Data on locating visible targets:
· · · ·

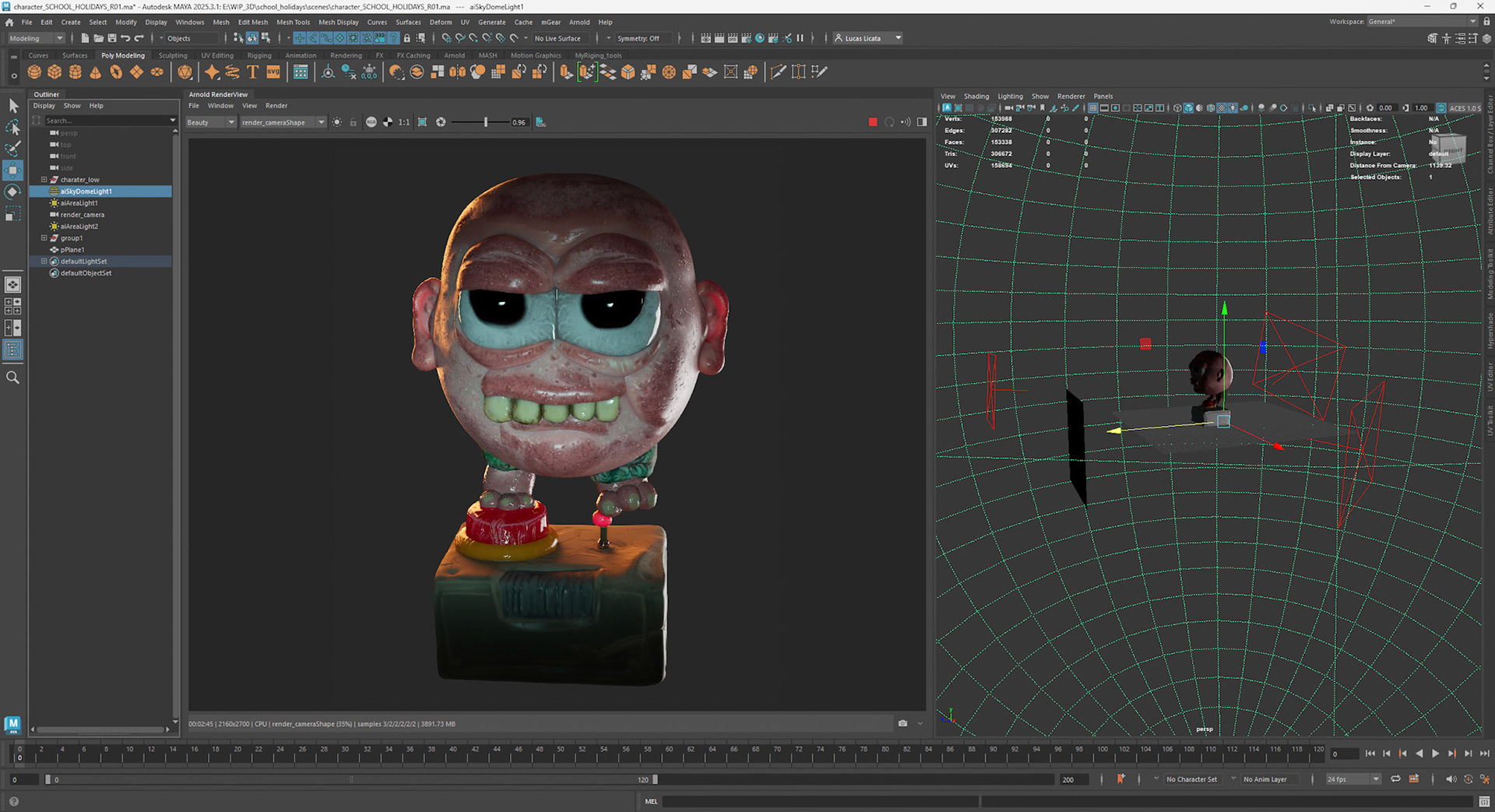
Task: Open the script editor icon
Action: click(1484, 801)
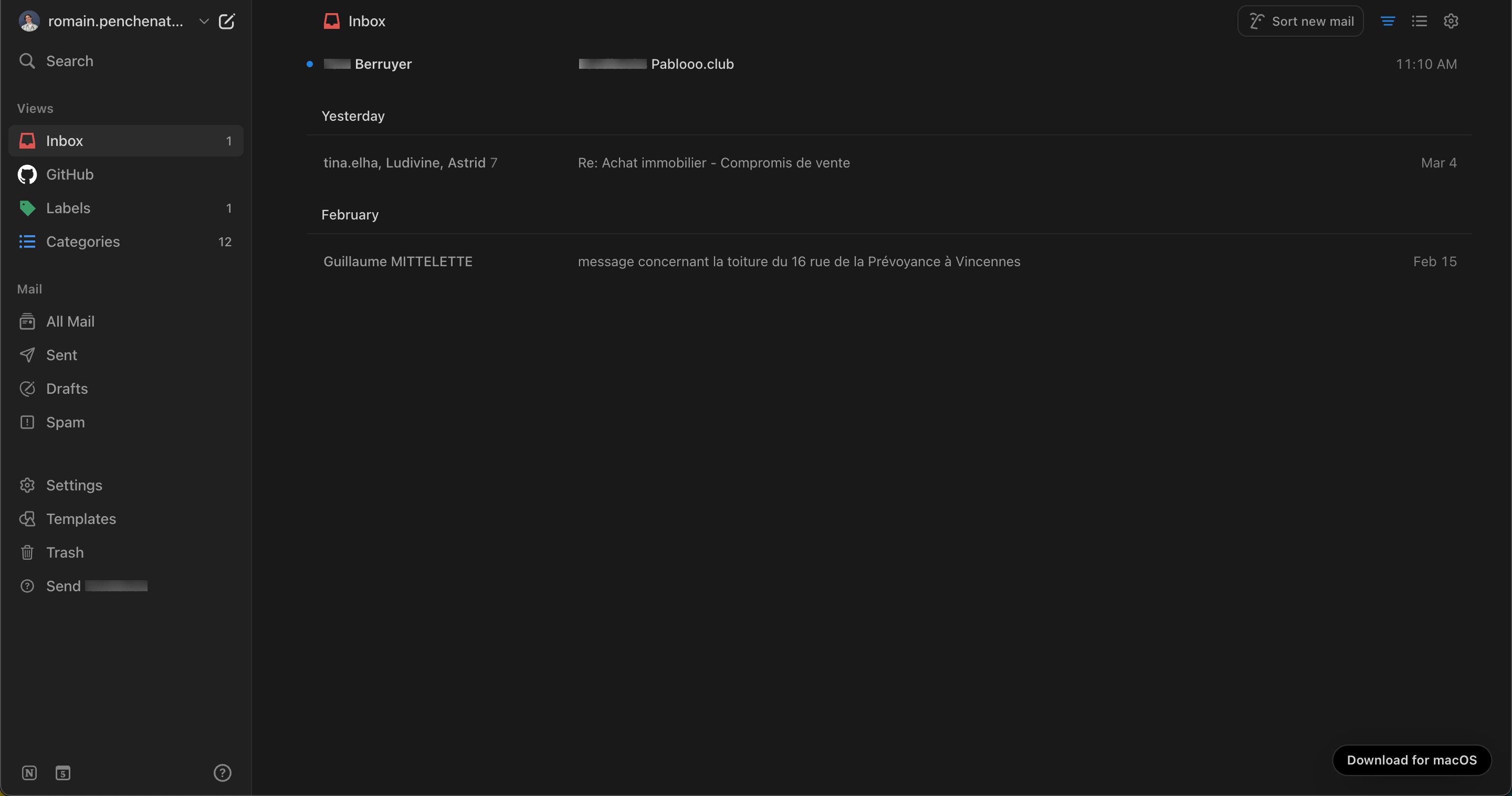The width and height of the screenshot is (1512, 796).
Task: Click the compose new email icon
Action: (227, 21)
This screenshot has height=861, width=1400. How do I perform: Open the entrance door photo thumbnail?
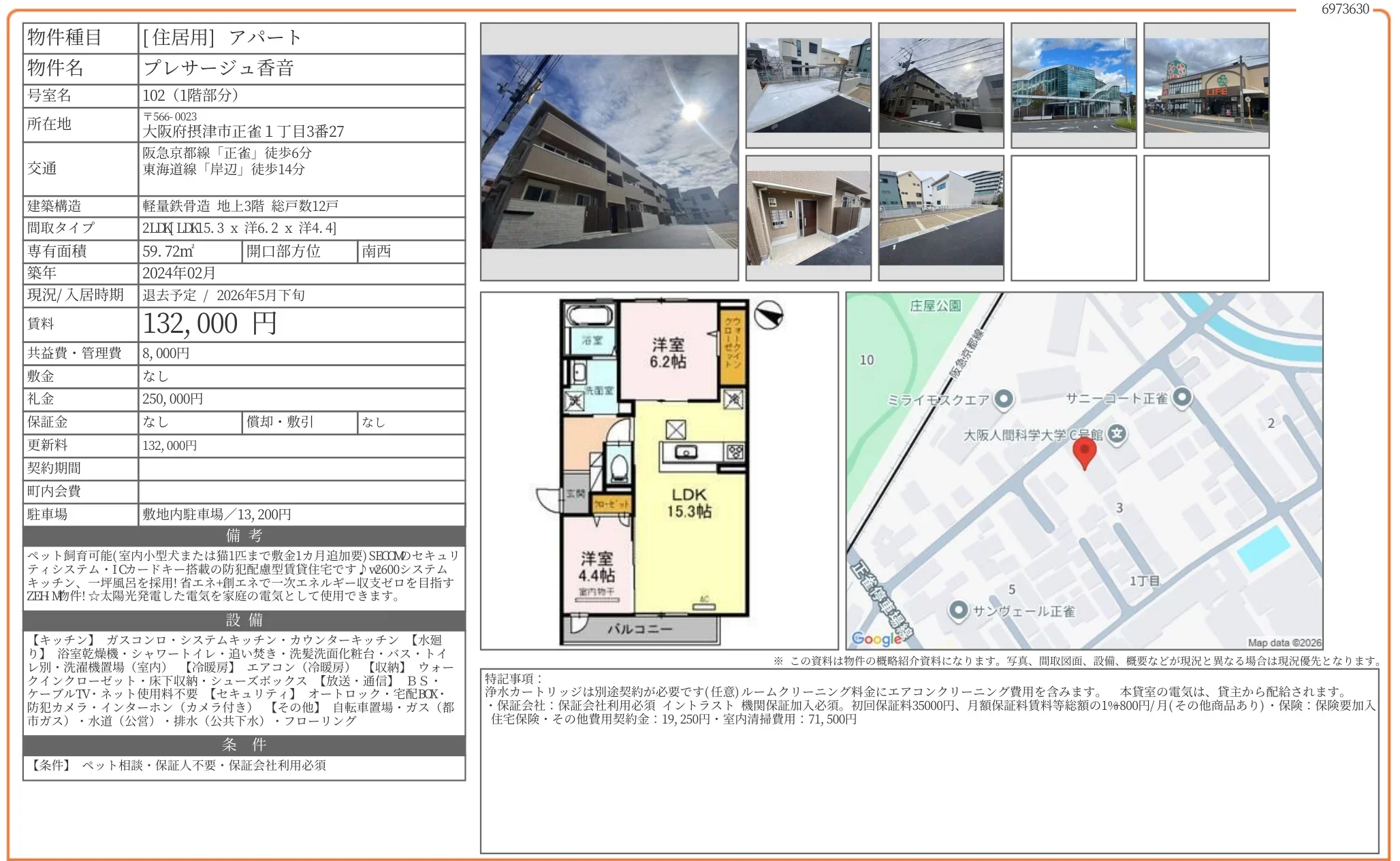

· · · ·

**TO DO**
Tally the lines above that contain the string "Open". Reply with the number only.

**PROBLEM SOLUTION**
2